ARTIGO:
LEI 37/2007: Também já tinha notado que o tema da legislação contra o tabaco nos lugares públicos é dos poucos (talvez o único) capaz de levar os mais cordatos e assisados a inauditos extremos de inanidade. À falta de comedimento e coerência, seria ao menos de esperar que estes diligentes artesãos da opinião dessem mostras de alguma criatividade. Mas o despeito tem como efeito secundário restringir o campo visual aos chavões mais à mão. Não me lembro de ter lido um único artigo contrário à nova lei que não empregasse uma ou mais das palavras "fascismo", "nazismo", "fundamentalismo", "taliban", "apartheid", "ghetto" ou seus derivados. A história continua a ocupar, destacada, o primeiro lugar entre os fornecedores de termos de comparação prontos-a-usar. O último a juntar-se a esta iracunda galeria foi Vasco Graça Moura que, na sua crónica do "DN" nos brinda com um texto muitíssimo engraçado. Entre fazer notar ("a quem possa interessar") que «o conceito de "tabagismo passivo" foi formulado pela primeira vez na Alemanha hitleriana» e alegar, em tom de trágica vitimização, que «[os fumadores] de há muito que se disciplinaram, habituando-se a não fumar nos transportes, em serviços de atendimento ao público, em restaurantes fora das zonas reservadas, etc., etc.» (por "disciplinaram" entenda-se, presumo, "passaram a cumprir a lei, como é obrigação de qualquer um"), VGM, com a verve pletórica que todos lhe reconhecem, encadeia grande parte das keywords que a tradição já exige: estrela amarela, fundamentalismo, ghetto, repressão, politicamente correcto, lei seca, novamente fundamentalismo, novamente ghetto, novamente repressão (VGM não teria à mão um dicionário de sinónimos?) e, qual cereja em cima do bolo, a jihad. O sentido das proporções é um dos nossos bens mais preciosos. Vê-lo soçobrar tão espectacularmente em pessoas inteligentes é deveras embaraçoso, um pouco como observar alguém a falar sozinho em público.

TAREFA ESCRITA 1: Devolva, sem qualquer alteração, as linhas dos registos que vão da linha com "Given: Click the 以前 previous button" até à linha com "Looking at the", ambas incluídas. Deixe as imagens de fora da resposta.

DADOS DE ENTRADA:

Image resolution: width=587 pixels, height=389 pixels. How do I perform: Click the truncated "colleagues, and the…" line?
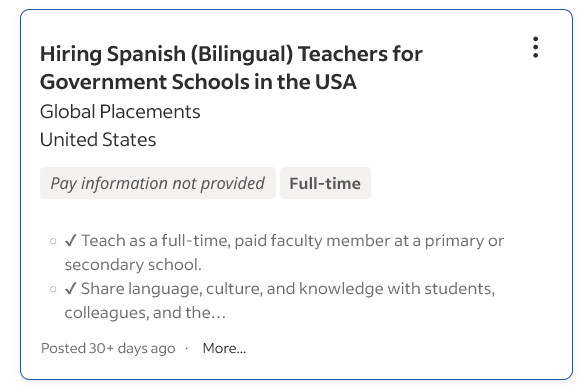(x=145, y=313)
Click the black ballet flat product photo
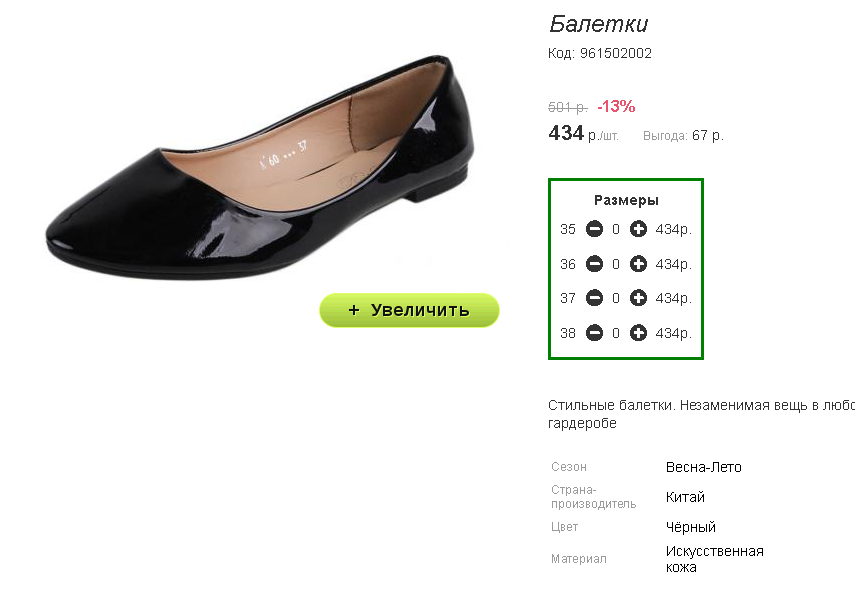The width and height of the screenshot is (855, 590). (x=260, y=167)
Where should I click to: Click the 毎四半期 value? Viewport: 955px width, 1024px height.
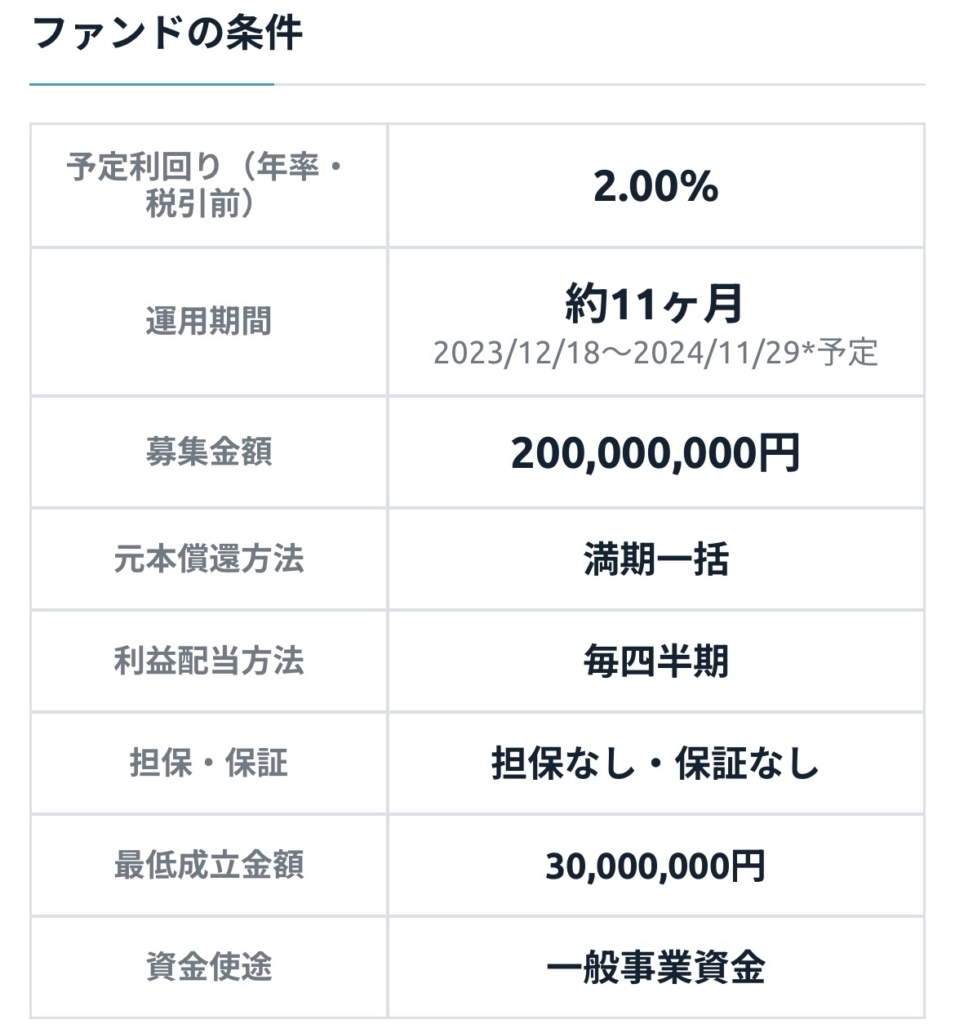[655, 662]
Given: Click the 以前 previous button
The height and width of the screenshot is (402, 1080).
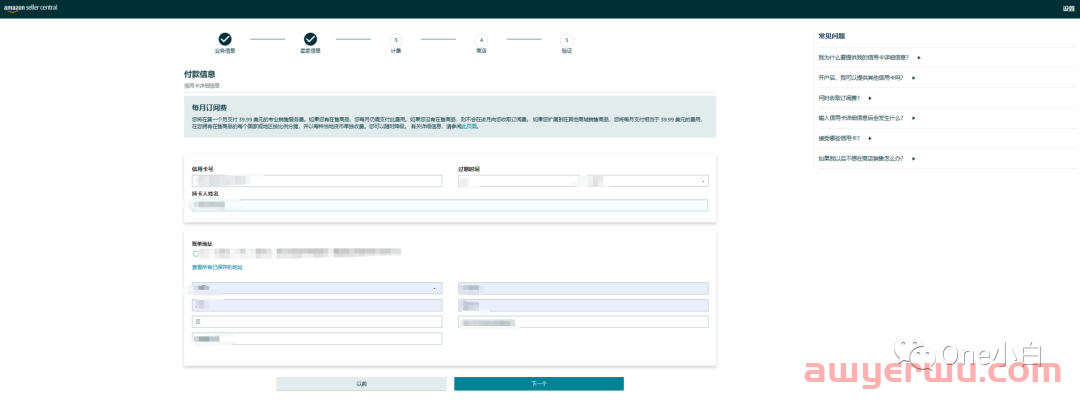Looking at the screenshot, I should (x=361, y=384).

==

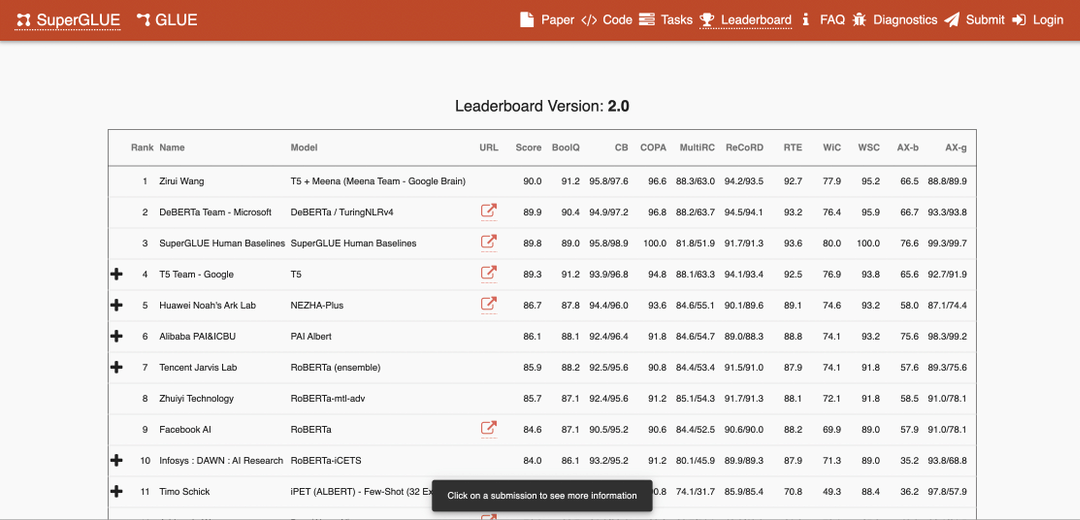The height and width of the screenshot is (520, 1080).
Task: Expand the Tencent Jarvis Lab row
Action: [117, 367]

TAREFA ESCRITA 2: Transcreva na íntegra, sem alterações, o artigo sobre a Lei 37/2007.

RESOLUÇÃO 1:
Given: Click the 以前 previous button
The height and width of the screenshot is (402, 1080).
Looking at the screenshot, I should (x=361, y=384).

RESOLUÇÃO 2:
LEI 37/2007: Também já tinha notado que o tema da legislação contra o tabaco nos lugares públicos é dos poucos (talvez o único) capaz de levar os mais cordatos e assisados a inauditos extremos de inanidade. À falta de comedimento e coerência, seria ao menos de esperar que estes diligentes artesãos da opinião dessem mostras de alguma criatividade. Mas o despeito tem como efeito secundário restringir o campo visual aos chavões mais à mão. Não me lembro de ter lido um único artigo contrário à nova lei que não empregasse uma ou mais das palavras "fascismo", "nazismo", "fundamentalismo", "taliban", "apartheid", "ghetto" ou seus derivados. A história continua a ocupar, destacada, o primeiro lugar entre os fornecedores de termos de comparação prontos-a-usar. O último a juntar-se a esta iracunda galeria foi Vasco Graça Moura que, na sua crónica do "DN" nos brinda com um texto muitíssimo engraçado. Entre fazer notar ("a quem possa interessar") que «o conceito de "tabagismo passivo" foi formulado pela primeira vez na Alemanha hitleriana» e alegar, em tom de trágica vitimização, que «[os fumadores] de há muito que se disciplinaram, habituando-se a não fumar nos transportes, em serviços de atendimento ao público, em restaurantes fora das zonas reservadas, etc., etc.» (por "disciplinaram" entenda-se, presumo, "passaram a cumprir a lei, como é obrigação de qualquer um"), VGM, com a verve pletórica que todos lhe reconhecem, encadeia grande parte das keywords que a tradição já exige: estrela amarela, fundamentalismo, ghetto, repressão, politicamente correcto, lei seca, novamente fundamentalismo, novamente ghetto, novamente repressão (VGM não teria à mão um dicionário de sinónimos?) e, qual cereja em cima do bolo, a jihad. O sentido das proporções é um dos nossos bens mais preciosos. Vê-lo soçobrar tão espectacularmente em pessoas inteligentes é deveras embaraçoso, um pouco como observar alguém a falar sozinho em público.